# Exercise objective:
Find every line in the listing below that contains the word "order", and copy each of those lines in full.

-- Records for processing follows --

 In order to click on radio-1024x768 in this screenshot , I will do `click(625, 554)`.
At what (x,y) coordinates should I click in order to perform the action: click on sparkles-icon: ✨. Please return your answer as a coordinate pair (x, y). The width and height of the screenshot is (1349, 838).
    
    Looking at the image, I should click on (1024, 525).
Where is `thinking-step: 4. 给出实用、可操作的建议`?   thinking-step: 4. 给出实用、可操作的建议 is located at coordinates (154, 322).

-- Records for processing concluded --
-- Records for processing follows --

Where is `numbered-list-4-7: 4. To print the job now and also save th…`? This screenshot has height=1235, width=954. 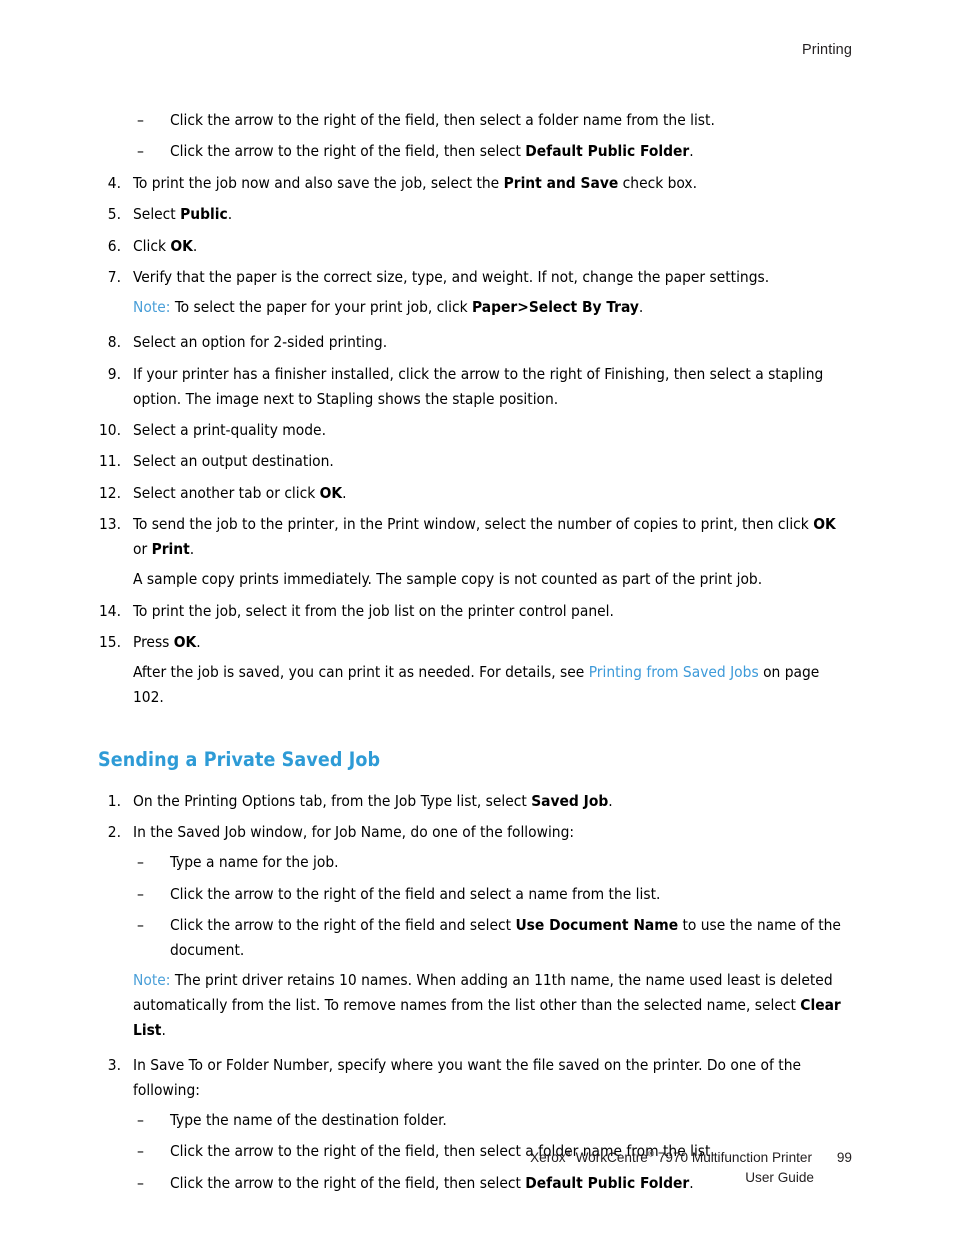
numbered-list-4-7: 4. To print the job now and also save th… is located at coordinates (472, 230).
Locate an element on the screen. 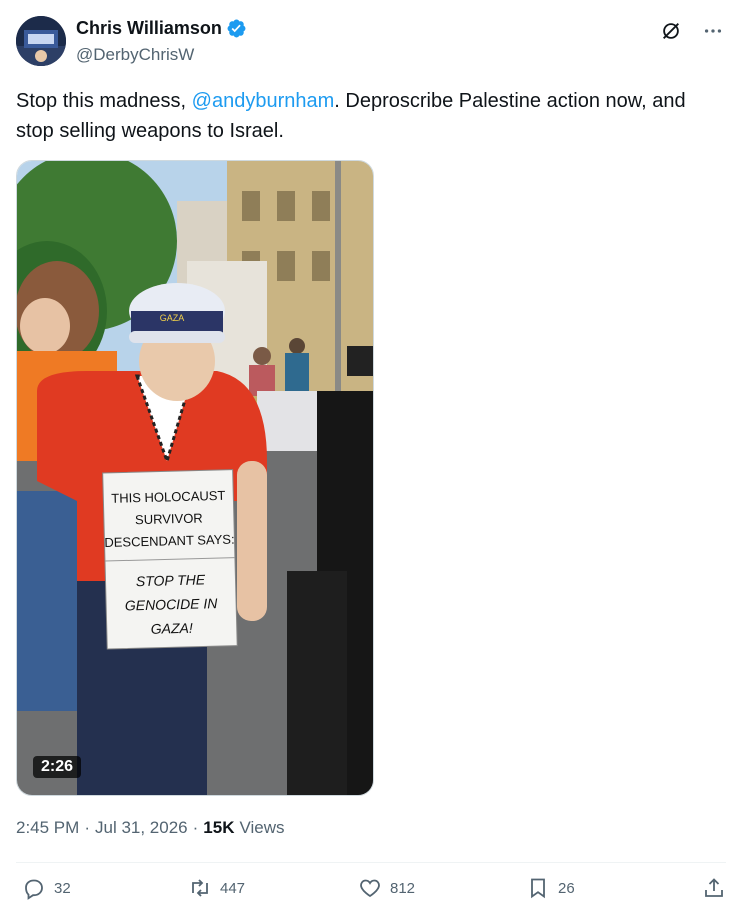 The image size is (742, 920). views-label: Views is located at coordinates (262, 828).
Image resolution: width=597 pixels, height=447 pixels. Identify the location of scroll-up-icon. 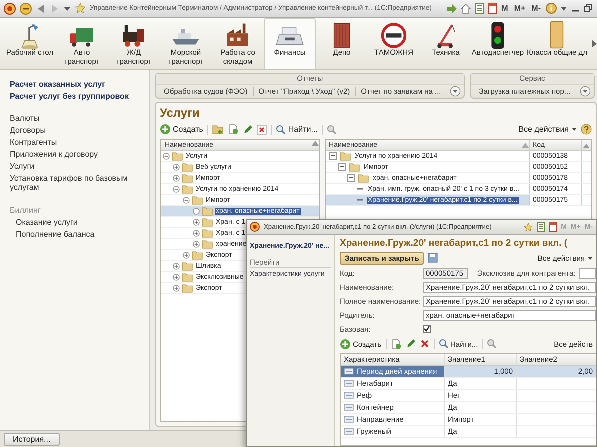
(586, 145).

-- Records for processing concluded --
-- Records for processing follows --

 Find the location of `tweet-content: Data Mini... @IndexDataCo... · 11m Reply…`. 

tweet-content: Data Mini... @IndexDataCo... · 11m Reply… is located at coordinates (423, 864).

-- Records for processing concluded --

# Answer:
 In order to click on radio-1024x768 in this screenshot , I will do `click(625, 554)`.
At what (x,y) coordinates should I click in order to perform the action: click on sparkles-icon: ✨. Please return your answer as a coordinate pair (x, y). The width and height of the screenshot is (1349, 838).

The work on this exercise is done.